Best uses: Night hiking, camping, general use.
I bought the Black Diamond Storm Headlamp last October in a bit of a rush as my old headlamp had stopped working properly and I needed something for a camping trip I was going on. I had a good experience with the Black Diamond Spot Headlamp so I thought the Storm would be a good investment.
Offering 250 lumens of light in the max setting, I was happy that this would cover most if not all of my hiking needs.
The product also offered that the max setting would be maintained for a period of 60 hours at the higher performance levels i.e. with full beam. That was appealing but from experience, I am never entirely convinced with those kind of promises.
The Storm comes in multiple colors (Aluminium, Olive, Nightshade, Octane and Matte black), I went with the matte black option and it is the one you will see in the photos in this review.
Storm Headlamp Features
Starting with a features overview, the Storm comes with 1 Quad Power LED and 1 Double Power white LED which emit up to 250 lumens on max setting. The Storm also features red and green single power LEDs for night vision modes which also have dimming and strobe settings.
The LEDs also have a memory function so it stores the brightness level you were last using. All of these options are operated using a single power button on the top of the headlamp.
This is a feature I was accustomed to in the my old Black Diamond Spot Headlamp and is something about the headlamp I really like. Let’s look at how it works a bit more below, I’ll try and walk you through how it works.
First off, the headlamp can be locked. By that I mean when you hold down the power button, from the headlamp being ‘on’, for 5 seconds, the battery power light, on the bottom of the headlamp, at the top of my finger in the picture below, will flash blue and go off. This means you’ve locked the headlamp out of active mode. What’s so good about that?
When your headlamp is in your pack, it can get moved about quite easily. As that happens, the power switch can be hit which could potentially turn the headlamp on.
The lock feature ensures that your headlamp won’t come on by accident with one unfortunate bump of the button. As you need to hold it down for 5 seconds, it is highly unlikely that it will come on by accident and drain your batteries.
The same gauge in the photo above, where it flashes blue to indicate it is locked, also acts as a battery charge gauge when the headlamp is on. This means you can see how your battery life is doing i.e. it will show amber, red, etc. depending on how much battery juice is left.

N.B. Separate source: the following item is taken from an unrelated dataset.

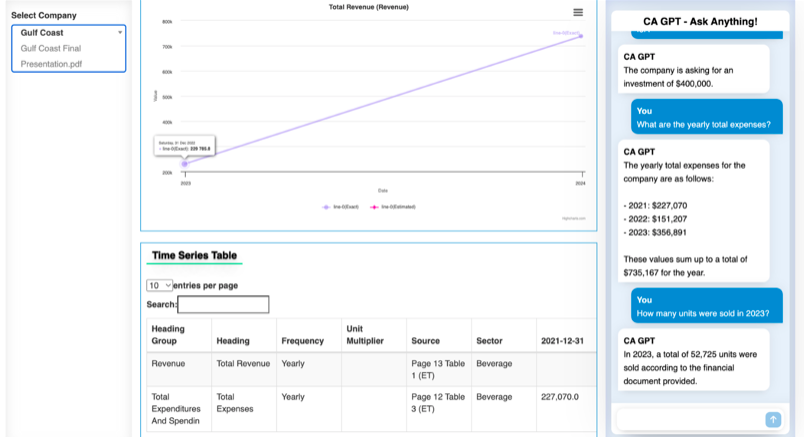Toggle the line-0(Estimated) legend series
The height and width of the screenshot is (437, 804).
393,207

To continue on with how the headlamp works, if I want to turn the torch into active mode, as mentioned above, I hold the power button down for 5 seconds.

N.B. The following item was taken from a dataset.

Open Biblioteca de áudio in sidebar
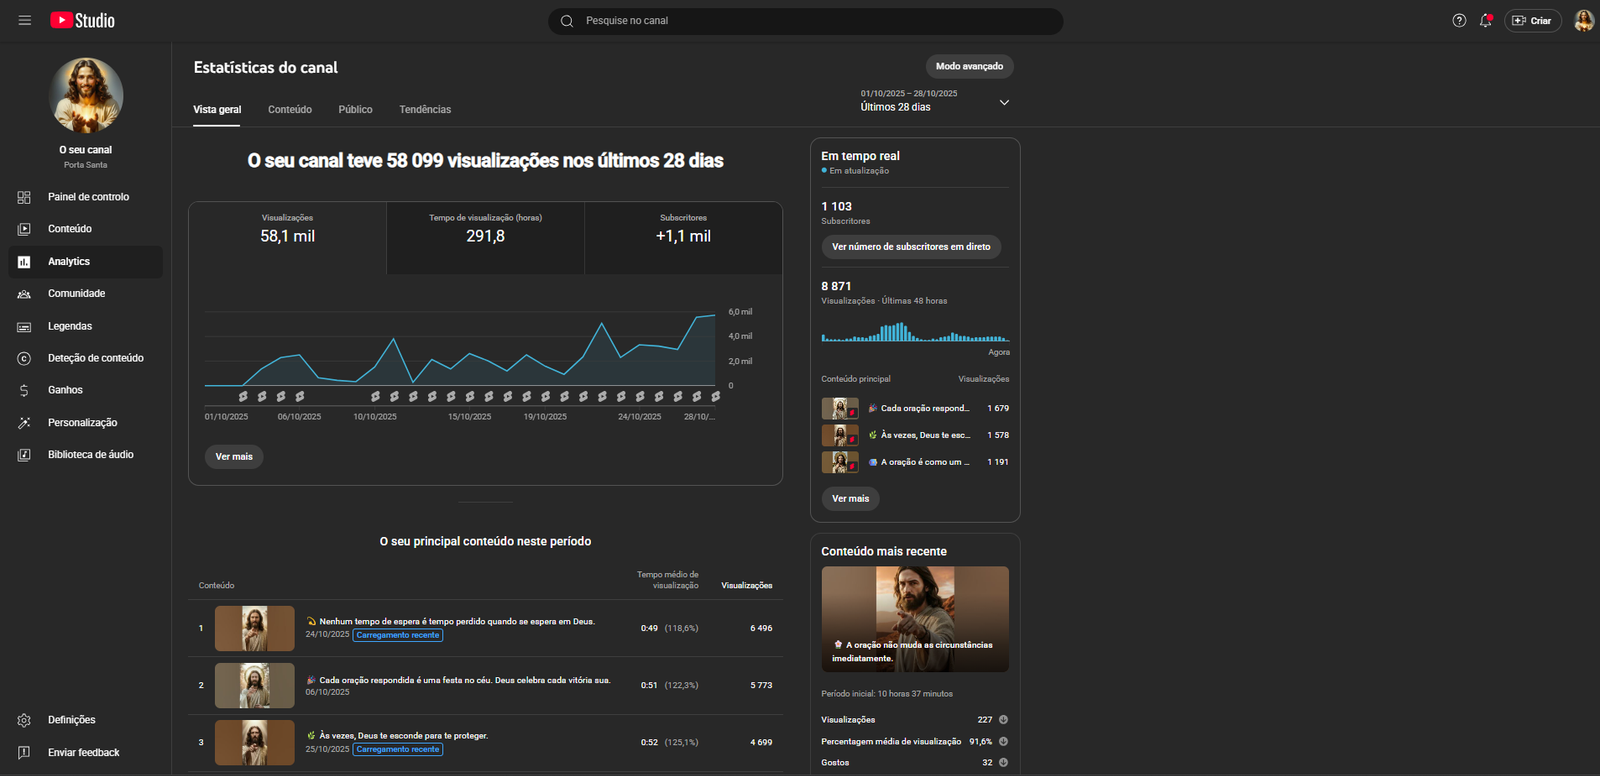1600x776 pixels. (x=90, y=455)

The blue power light in the middle flashes again indicating it is locked but by holding it down the headlamp eventually flashes once indicating the headlamp is in active mode. When I depress the button, the headlamp switches off.
Now the lamp is in active mode, if I hit the power button once more, the main headlamp will turn on. If I hit it once again, it will go off. It won’t lockout unless I again hold the power button down for 5 seconds and get the blue power light to flash.
This is handy as I want to be able to use it with one touch when I am actually using it and not run the risk of losing battery power when not using it by locking it. I like this feature as it is very practical and sensible.
Continuing on from that, in active mode, nearly all the settings to the various light features are all operated from that one power button, as shown again by my thumb in the picture below, on top of the headlamp. I’ll run through them now one after another.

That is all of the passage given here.